I didn't want to stay. But I didn't want to escape. Not, at least, until my
first lunch period in the first grade, where, in a room filled with white children,
this precocious reader found a word he'd never heard before for Chinese people.
After getting the definition from them once they stopped pulling their eyes
out to the sides and talking in fake accents, and me trying to explain where
Korea was and failing, I decided I needed some sort of fort to hide in from
people who either didn't know or care about either Korea or Guam: the two places
that mattered to me more than anything right then.
I found the Cape
Elizabeth Thomas Memorial Library, a beautifully kept, long-since expanded white
building full of books, the memory of which still produces in me a sense of
relief. For it worked. The books weren't of the slightest interest to these
newenemies of mine, and the enforced silence kept them from saying that word
and some others, at least until I left the building's ionizing force field of
silence.

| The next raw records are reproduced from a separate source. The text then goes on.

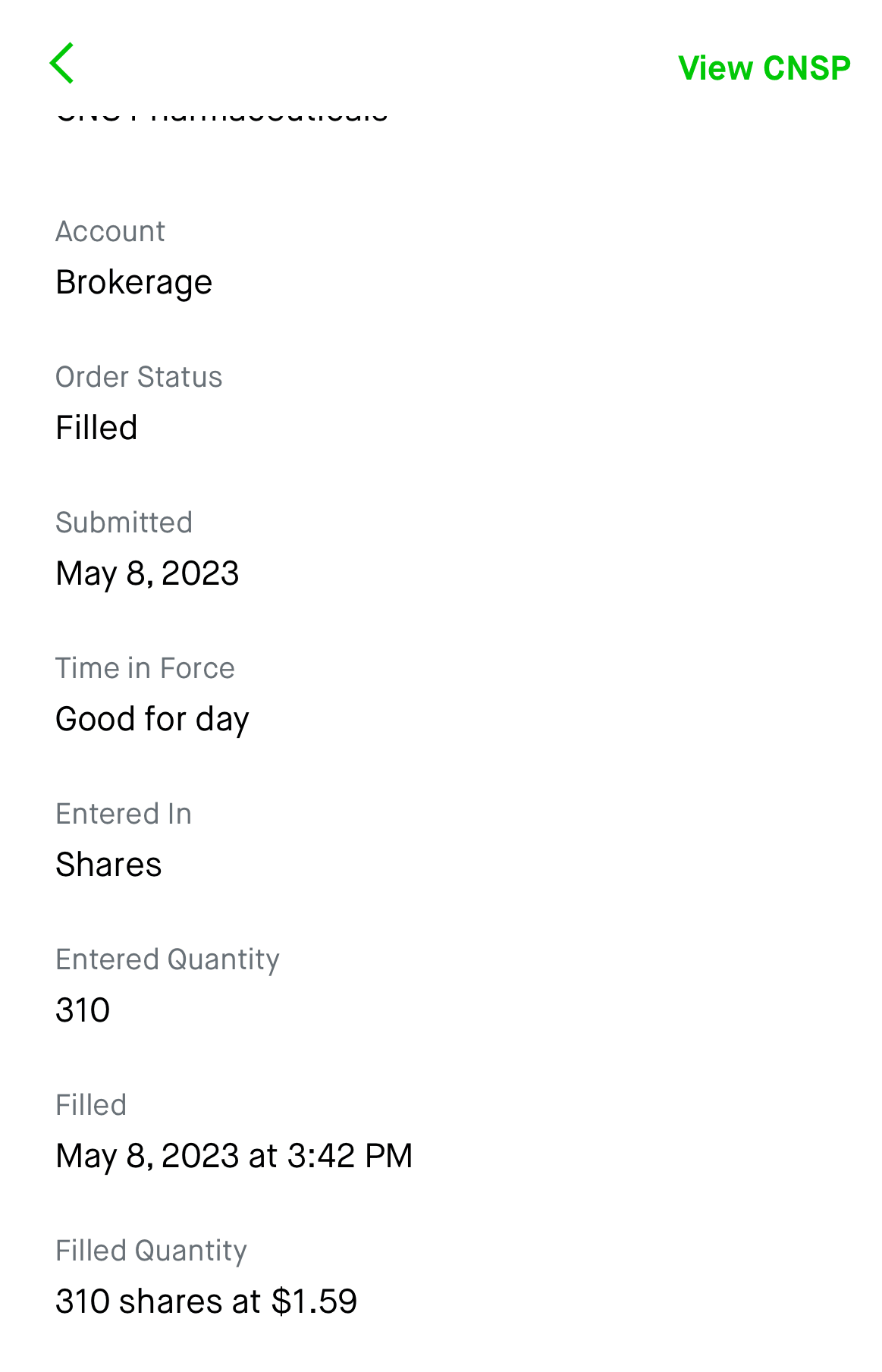The width and height of the screenshot is (882, 1372).
Task: Select the Filled order status value
Action: click(96, 429)
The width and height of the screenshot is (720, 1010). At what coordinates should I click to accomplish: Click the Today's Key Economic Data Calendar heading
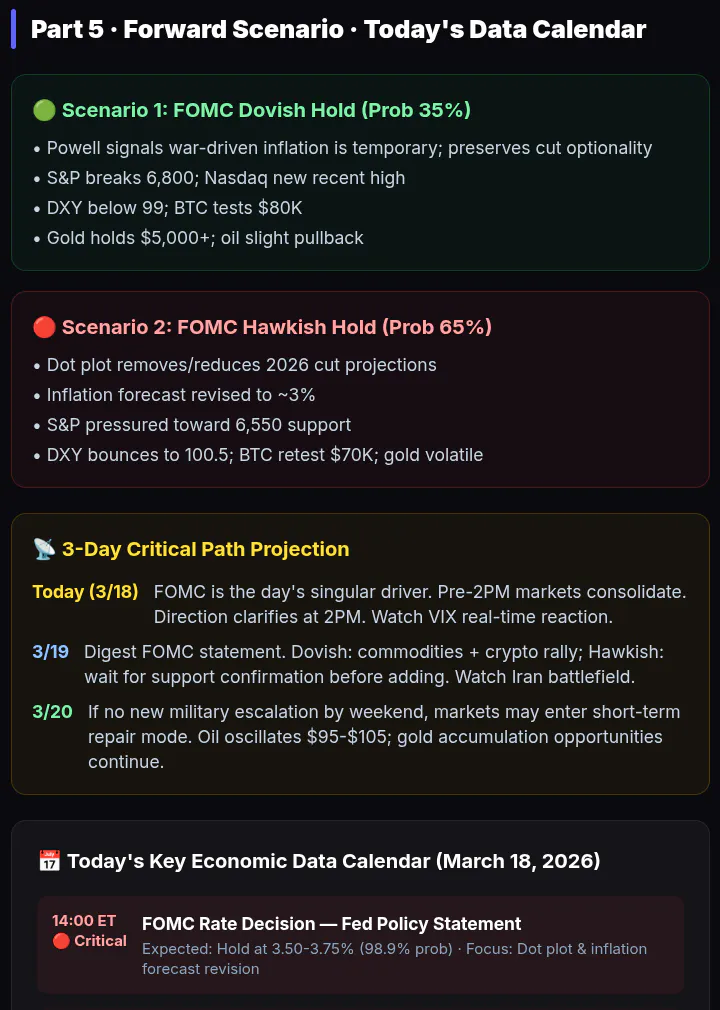[334, 861]
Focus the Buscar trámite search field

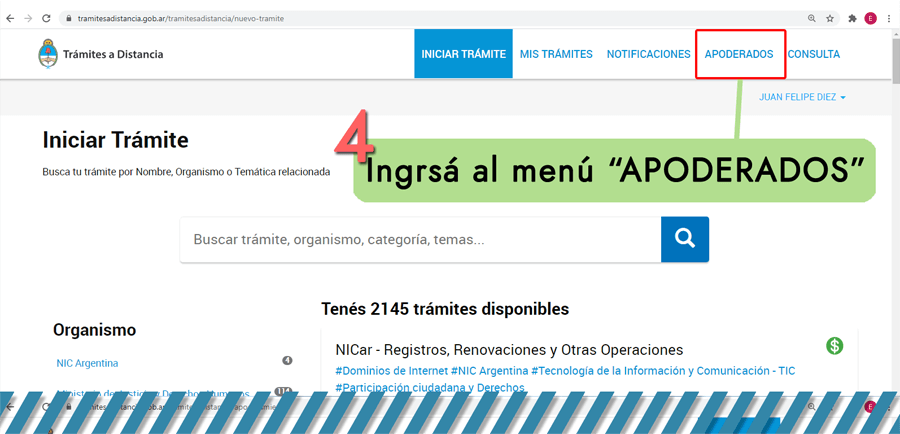(x=420, y=240)
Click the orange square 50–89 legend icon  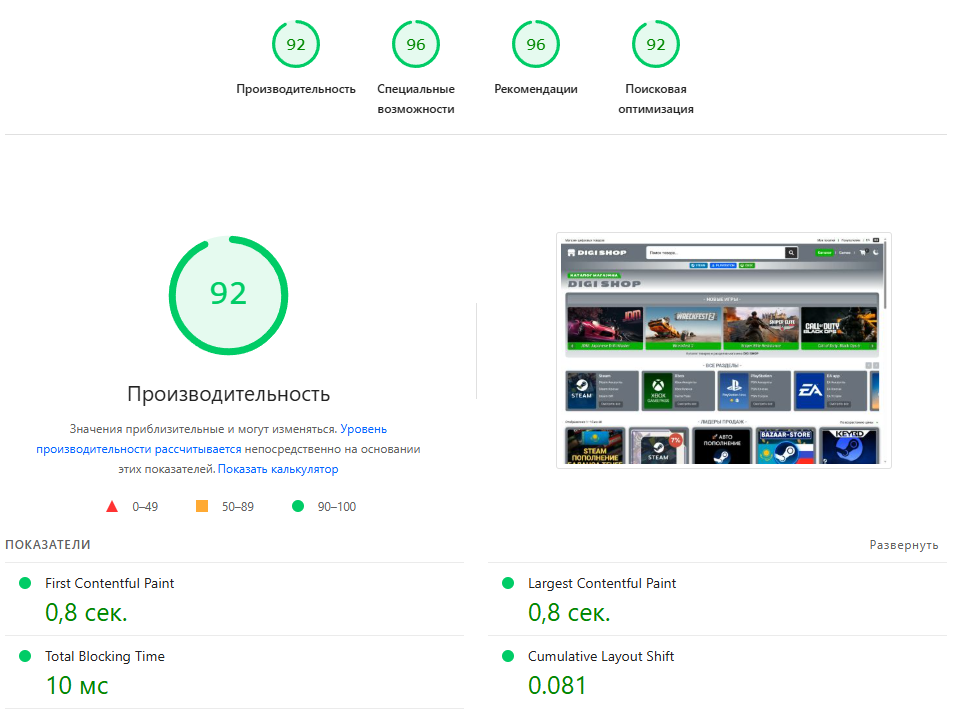coord(202,507)
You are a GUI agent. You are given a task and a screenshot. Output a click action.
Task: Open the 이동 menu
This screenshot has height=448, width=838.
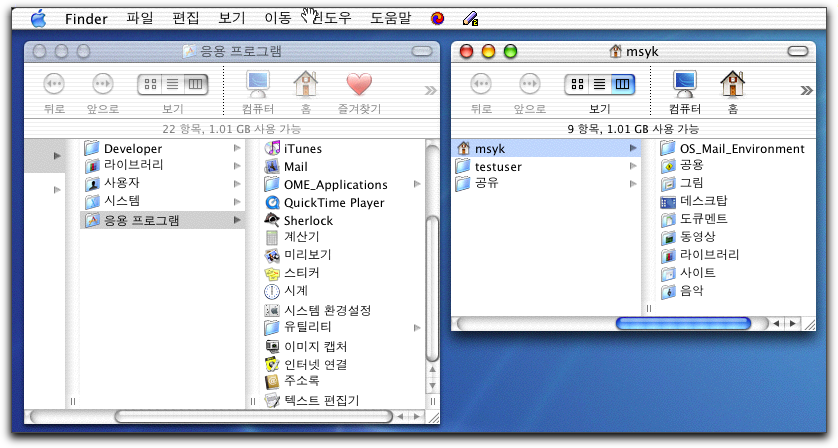pos(277,18)
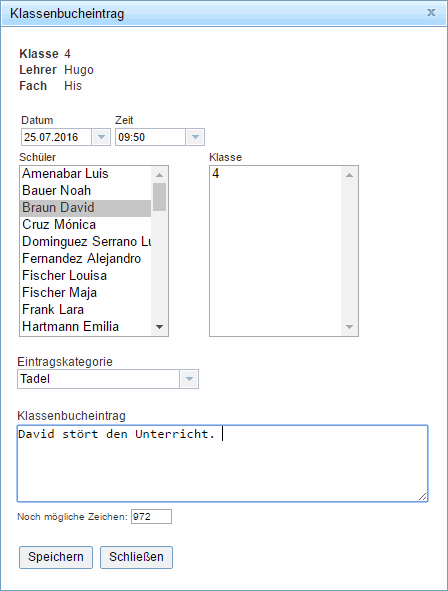This screenshot has width=448, height=591.
Task: Click the Schüler list scrollbar thumb
Action: 159,197
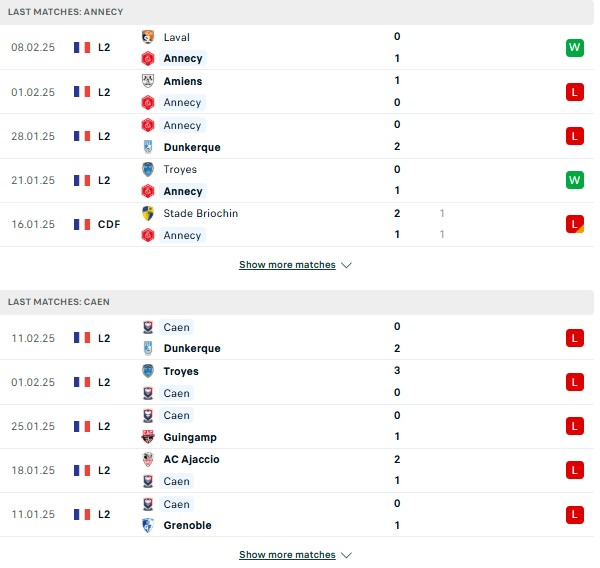Image resolution: width=600 pixels, height=568 pixels.
Task: Click the French flag in the CDF row
Action: coord(82,224)
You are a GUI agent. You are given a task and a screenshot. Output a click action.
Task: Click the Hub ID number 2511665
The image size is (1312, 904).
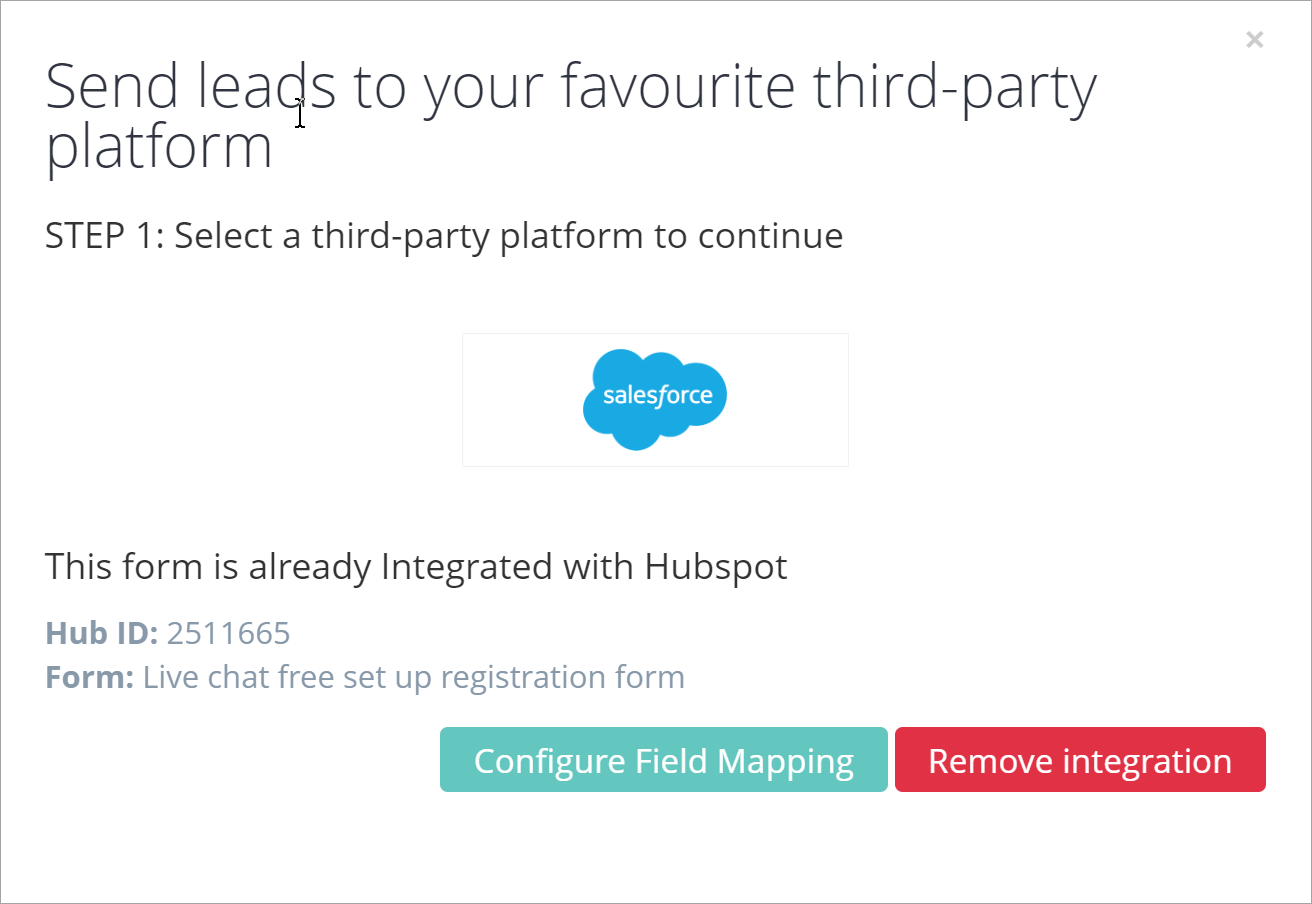[228, 633]
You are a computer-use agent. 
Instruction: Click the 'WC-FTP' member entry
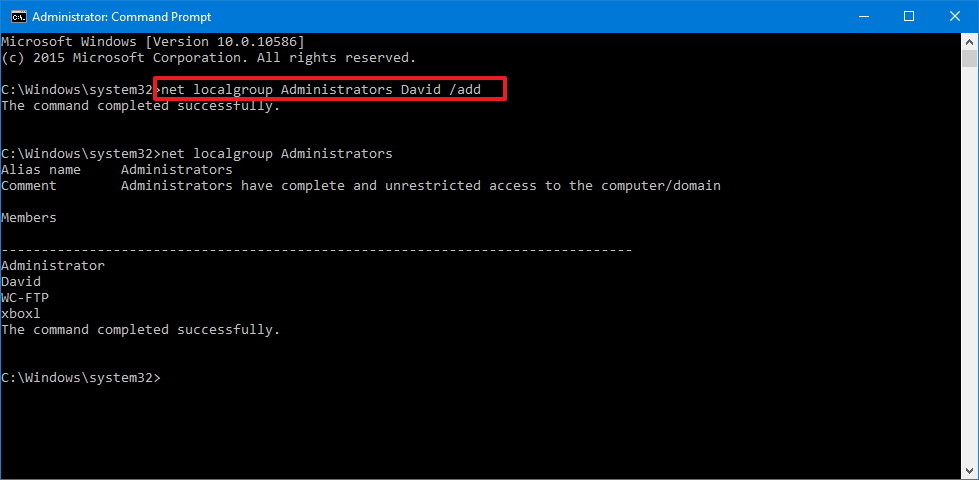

And so I was transformed from a kid who ran down beaches with his friends
to a kid who read about beaches and other places in books about kids he imagined
would be his friends, if he could ever get the chance to speakwith them.
For
that reason, during those years I was ruthless about my reading. After discovering
in the third grade that playtime detention meant sitting in the classroom alone
with a book, I went after it deliberately, most memorably with a series of homework
boycotts. Iread wherever I stood or sat, and eventually learned to walk and
read at the same time without hitting people or trees on the half-mile from
my house to the school; from class to class; while walking up and down the stairs;
and between the rooms. I kept books open on my lap in the fifth grade, reading
while the teacher spoke. I remember one afternoon I was half-paying attention,
impatient to get back inside my pages. And this teacher famous for firing chalkboard
erasers at students who didn't pay attention shot one my way. My peripheral
vision -- trained to allow me to see obstacles as I walked and read -- neatly
picked it up.
I took my eyes
off the page, my fingers held my place, and I swung up my plastic-wrapped library
copy of Little
House On The Prairie, bouncing it to the windowsill. The class, which
hadn't much liked or understood me prior to that, laughed, me sneezing into
the dust cloud around me. I let myself laugh a little then as well, but then
we quickly resumed our enmity.
The librarians,
impressed, allowed me at the age of 11 to begin taking out books from the "adult"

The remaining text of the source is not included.